These two characteristics produce the principal challenge facing leaders attempting to lead, design, or influence complex systems. That challenge results from the lack or difficulty of predicting what the future state(s) or behavior(s) of the complex system will look like. Predicting becomes exponentially more difficult without the complicated system’s linearity of causation and deterministic results.

It does not, however, take many observations of human organizations to see the emergent behavior and lack of predictability that characterize complex systems. Almost every leader has experienced situations in which an organizational intervention produced unpredicted organizational behaviors. Often this is due to human agents who, when faced with such an intervention, develop “workaround” tactics to mitigate or eliminate the intended effect(s). These actions cause the system to adapt to the altered conditions, thereby thwarting the desired system change.

The answer

The key to understanding systems, particularly complex systems, is systems thinking. This means we must learn to take the system’s point of view and think systemically. Peter Senge points out the criticality of systems thinking in the face of the complexity challenge.

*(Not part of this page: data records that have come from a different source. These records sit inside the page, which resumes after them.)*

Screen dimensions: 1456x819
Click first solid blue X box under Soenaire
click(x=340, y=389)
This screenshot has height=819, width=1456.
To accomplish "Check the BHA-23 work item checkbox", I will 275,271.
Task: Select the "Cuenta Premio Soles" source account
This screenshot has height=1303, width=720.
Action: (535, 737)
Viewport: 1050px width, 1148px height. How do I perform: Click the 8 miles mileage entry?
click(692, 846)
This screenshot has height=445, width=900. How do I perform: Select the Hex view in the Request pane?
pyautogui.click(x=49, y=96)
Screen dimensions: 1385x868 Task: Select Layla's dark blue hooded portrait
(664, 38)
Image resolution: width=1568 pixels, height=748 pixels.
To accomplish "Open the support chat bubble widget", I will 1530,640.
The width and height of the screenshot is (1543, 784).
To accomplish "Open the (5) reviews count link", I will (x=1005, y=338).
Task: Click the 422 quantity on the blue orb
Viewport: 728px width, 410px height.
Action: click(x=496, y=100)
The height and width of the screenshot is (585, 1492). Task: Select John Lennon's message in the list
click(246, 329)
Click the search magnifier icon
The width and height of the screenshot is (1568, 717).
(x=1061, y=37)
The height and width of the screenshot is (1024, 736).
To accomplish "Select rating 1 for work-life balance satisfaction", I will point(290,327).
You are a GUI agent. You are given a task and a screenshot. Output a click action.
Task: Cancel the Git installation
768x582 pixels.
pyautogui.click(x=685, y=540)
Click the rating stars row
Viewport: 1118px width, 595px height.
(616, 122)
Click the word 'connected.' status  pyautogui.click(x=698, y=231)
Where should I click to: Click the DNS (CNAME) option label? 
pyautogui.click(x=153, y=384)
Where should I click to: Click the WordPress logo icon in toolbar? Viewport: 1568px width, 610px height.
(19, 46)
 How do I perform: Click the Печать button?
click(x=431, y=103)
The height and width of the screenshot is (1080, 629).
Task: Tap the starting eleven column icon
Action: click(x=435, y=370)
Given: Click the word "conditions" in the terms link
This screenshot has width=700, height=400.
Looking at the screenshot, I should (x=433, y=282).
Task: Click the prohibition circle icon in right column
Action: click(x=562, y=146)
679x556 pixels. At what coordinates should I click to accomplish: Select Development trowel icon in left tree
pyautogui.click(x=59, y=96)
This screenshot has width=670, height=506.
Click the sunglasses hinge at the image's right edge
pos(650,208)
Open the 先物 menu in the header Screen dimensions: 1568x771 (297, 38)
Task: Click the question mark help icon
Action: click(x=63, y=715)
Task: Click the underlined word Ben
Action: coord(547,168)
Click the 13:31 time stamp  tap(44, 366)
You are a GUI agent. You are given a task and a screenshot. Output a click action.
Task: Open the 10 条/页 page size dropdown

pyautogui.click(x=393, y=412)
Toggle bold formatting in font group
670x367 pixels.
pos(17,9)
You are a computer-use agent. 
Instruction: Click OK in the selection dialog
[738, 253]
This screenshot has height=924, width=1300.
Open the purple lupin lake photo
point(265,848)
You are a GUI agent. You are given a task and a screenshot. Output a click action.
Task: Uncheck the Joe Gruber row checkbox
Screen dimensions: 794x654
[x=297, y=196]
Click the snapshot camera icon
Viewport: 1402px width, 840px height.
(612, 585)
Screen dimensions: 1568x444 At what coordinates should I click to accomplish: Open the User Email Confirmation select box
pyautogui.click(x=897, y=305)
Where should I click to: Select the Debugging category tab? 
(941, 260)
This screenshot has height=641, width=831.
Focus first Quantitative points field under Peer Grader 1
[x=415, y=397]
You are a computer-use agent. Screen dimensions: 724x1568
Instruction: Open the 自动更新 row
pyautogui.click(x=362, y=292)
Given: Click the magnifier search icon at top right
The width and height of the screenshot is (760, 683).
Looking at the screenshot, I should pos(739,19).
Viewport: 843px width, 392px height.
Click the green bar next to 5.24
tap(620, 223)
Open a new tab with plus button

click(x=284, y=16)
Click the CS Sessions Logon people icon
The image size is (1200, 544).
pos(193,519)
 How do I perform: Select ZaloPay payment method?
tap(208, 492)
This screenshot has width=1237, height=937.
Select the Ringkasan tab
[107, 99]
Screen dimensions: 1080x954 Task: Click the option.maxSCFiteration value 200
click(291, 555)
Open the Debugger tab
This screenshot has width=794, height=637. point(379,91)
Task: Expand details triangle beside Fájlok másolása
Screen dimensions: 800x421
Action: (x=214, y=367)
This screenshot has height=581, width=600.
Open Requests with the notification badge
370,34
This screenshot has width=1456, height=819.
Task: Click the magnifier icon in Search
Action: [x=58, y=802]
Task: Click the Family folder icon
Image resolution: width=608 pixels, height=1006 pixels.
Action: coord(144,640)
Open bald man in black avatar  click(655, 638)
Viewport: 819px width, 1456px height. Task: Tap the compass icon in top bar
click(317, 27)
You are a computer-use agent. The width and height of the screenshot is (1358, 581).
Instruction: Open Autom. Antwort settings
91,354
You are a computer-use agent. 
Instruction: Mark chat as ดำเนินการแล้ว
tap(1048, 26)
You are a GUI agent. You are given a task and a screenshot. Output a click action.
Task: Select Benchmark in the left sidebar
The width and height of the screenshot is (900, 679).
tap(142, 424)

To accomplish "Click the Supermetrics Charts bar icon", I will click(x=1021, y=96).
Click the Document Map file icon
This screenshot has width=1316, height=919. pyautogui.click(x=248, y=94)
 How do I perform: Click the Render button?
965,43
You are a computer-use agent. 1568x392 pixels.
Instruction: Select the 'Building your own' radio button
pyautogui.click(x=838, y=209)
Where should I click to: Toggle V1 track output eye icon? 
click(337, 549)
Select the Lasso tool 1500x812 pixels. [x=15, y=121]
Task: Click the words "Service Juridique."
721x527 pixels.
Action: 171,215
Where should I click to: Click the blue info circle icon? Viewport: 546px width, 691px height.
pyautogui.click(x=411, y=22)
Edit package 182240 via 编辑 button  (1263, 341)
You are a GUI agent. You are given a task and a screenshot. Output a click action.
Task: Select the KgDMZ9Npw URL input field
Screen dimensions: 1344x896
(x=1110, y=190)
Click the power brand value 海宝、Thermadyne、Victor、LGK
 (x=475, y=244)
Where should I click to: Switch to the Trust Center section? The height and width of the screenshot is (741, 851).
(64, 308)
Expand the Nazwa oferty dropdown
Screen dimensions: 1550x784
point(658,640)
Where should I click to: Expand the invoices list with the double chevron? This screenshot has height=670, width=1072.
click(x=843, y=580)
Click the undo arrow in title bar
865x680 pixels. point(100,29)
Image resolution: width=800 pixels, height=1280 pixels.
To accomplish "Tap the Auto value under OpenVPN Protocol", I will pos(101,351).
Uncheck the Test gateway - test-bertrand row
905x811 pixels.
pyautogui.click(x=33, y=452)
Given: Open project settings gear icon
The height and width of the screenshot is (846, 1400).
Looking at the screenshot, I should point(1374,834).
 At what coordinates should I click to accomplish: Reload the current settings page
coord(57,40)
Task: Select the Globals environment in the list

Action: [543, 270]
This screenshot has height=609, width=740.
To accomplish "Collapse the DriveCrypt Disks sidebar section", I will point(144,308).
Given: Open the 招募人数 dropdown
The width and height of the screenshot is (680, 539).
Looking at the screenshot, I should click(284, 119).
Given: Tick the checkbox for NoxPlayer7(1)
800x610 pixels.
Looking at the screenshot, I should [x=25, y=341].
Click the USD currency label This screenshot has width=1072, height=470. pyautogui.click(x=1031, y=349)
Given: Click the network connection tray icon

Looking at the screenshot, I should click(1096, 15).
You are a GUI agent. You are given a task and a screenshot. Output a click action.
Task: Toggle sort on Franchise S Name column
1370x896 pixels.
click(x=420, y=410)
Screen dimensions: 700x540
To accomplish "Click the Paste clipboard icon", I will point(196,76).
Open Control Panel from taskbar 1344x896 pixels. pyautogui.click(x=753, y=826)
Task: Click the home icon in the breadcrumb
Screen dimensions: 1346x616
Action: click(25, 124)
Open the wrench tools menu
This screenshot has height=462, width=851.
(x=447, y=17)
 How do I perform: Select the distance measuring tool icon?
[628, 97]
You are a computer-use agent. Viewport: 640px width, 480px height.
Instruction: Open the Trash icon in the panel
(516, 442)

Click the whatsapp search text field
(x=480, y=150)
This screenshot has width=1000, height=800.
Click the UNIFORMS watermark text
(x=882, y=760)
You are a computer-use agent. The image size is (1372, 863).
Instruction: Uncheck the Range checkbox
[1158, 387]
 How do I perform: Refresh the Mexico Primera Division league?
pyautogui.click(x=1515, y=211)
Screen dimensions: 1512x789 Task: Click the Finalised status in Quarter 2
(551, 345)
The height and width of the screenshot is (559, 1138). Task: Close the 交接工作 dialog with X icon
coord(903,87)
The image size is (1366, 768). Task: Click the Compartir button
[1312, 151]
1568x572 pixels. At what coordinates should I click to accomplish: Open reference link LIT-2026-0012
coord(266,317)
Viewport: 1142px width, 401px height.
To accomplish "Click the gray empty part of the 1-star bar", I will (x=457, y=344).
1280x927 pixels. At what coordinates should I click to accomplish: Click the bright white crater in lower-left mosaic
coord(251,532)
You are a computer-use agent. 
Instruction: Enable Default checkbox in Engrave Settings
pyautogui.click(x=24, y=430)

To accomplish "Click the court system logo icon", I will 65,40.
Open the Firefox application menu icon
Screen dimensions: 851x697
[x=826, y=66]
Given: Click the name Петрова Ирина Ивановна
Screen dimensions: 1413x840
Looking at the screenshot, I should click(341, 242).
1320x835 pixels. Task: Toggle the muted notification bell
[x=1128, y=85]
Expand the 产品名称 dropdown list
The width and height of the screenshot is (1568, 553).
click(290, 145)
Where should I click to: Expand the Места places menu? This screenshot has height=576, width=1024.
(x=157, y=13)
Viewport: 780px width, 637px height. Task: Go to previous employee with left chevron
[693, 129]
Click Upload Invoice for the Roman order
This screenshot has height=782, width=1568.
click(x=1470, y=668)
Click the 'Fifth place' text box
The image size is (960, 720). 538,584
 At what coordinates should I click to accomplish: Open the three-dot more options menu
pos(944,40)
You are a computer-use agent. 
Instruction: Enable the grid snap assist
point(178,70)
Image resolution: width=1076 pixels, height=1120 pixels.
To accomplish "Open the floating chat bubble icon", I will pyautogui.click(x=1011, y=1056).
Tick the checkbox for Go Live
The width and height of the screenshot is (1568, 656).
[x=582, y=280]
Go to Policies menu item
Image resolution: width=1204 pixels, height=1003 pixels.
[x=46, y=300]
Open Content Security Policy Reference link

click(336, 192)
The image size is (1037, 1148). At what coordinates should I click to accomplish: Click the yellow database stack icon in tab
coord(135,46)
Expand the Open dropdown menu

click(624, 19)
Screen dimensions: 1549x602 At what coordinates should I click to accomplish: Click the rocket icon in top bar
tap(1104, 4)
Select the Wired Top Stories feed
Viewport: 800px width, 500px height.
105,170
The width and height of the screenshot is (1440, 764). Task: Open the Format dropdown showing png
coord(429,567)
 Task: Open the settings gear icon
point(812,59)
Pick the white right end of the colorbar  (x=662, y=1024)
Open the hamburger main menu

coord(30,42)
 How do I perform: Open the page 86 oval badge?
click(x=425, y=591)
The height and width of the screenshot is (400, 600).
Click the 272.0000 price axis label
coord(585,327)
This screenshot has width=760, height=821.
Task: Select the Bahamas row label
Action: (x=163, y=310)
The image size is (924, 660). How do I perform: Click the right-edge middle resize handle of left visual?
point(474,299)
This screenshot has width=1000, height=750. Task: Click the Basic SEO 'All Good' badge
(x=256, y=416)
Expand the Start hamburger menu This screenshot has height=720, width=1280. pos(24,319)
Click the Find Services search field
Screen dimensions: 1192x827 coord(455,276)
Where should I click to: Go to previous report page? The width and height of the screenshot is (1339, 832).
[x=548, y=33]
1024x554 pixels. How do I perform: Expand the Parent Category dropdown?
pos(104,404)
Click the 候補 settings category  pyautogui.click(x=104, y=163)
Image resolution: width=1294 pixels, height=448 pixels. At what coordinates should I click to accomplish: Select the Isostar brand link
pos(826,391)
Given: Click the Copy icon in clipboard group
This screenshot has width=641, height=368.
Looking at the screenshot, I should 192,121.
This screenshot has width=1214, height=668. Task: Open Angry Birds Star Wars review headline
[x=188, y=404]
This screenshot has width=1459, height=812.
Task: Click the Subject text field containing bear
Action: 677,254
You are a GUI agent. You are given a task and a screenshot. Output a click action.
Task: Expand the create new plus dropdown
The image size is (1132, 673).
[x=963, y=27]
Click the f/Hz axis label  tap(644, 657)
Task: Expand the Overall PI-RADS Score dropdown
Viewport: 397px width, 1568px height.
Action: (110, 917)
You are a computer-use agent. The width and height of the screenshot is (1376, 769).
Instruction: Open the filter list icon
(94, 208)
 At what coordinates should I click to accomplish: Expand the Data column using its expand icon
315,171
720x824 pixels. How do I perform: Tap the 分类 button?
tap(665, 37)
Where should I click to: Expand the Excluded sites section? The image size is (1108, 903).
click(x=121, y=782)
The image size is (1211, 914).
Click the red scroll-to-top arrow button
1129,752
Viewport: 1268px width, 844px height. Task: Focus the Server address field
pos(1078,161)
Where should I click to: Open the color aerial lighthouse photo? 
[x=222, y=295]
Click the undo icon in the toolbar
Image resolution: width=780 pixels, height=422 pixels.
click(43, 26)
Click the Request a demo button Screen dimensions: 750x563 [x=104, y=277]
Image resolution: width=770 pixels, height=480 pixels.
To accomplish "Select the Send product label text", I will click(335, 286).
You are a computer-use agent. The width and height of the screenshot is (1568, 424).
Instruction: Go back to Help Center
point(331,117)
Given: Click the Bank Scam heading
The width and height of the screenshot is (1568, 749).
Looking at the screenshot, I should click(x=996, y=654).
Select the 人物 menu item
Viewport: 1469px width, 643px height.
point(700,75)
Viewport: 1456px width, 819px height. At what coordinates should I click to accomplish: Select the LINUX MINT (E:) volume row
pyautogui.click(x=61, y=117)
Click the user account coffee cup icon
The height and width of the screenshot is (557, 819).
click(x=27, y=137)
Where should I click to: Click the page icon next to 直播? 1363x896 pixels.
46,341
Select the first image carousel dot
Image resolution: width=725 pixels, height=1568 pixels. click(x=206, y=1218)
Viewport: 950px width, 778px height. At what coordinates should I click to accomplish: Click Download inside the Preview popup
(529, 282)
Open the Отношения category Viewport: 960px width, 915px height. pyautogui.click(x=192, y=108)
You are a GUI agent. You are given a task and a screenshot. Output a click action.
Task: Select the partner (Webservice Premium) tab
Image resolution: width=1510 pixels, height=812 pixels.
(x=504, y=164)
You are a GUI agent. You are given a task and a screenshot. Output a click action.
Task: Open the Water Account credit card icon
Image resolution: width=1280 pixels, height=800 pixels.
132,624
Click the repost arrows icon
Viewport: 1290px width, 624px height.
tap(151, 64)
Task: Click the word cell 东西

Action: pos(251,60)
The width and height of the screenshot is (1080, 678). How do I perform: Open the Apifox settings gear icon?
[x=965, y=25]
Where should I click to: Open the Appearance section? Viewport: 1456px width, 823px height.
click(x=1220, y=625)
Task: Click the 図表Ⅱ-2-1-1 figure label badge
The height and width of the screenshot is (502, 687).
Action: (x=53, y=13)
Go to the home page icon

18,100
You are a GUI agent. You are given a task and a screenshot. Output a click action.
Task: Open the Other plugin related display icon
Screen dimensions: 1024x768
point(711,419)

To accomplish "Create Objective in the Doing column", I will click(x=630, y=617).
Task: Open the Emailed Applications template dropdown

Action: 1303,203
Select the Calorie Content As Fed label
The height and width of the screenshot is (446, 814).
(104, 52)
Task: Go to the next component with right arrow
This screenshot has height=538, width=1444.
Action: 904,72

Today, systems thinking is needed more than ever because we are becoming overwhelmed by complexity. Perhaps for the first time in history, humankind has the capacity to create far more information than anyone can absorb, to foster far greater interdependency than anyone can manage, and to accelerate change far faster than anyone’s ability to keep pace. Senge, The Fifth Discipline

So, when we operate in the role of leaders in our organizations, we must recognize that we are dealing with complex adaptive systems often operating at the “edge of chaos.” (The liminal space between order and chaos – the place of “maximum complexity.”) Human organizations, from geopolitical networks to business and social organizations, manifest the emergent behaviors and unpredictability that characterize complexity as complex adaptive systems. Dealing with that complexity requires real leadership, and real leadership requires a system focus – systems thinking – the sine qua non of any leader worthy of the name.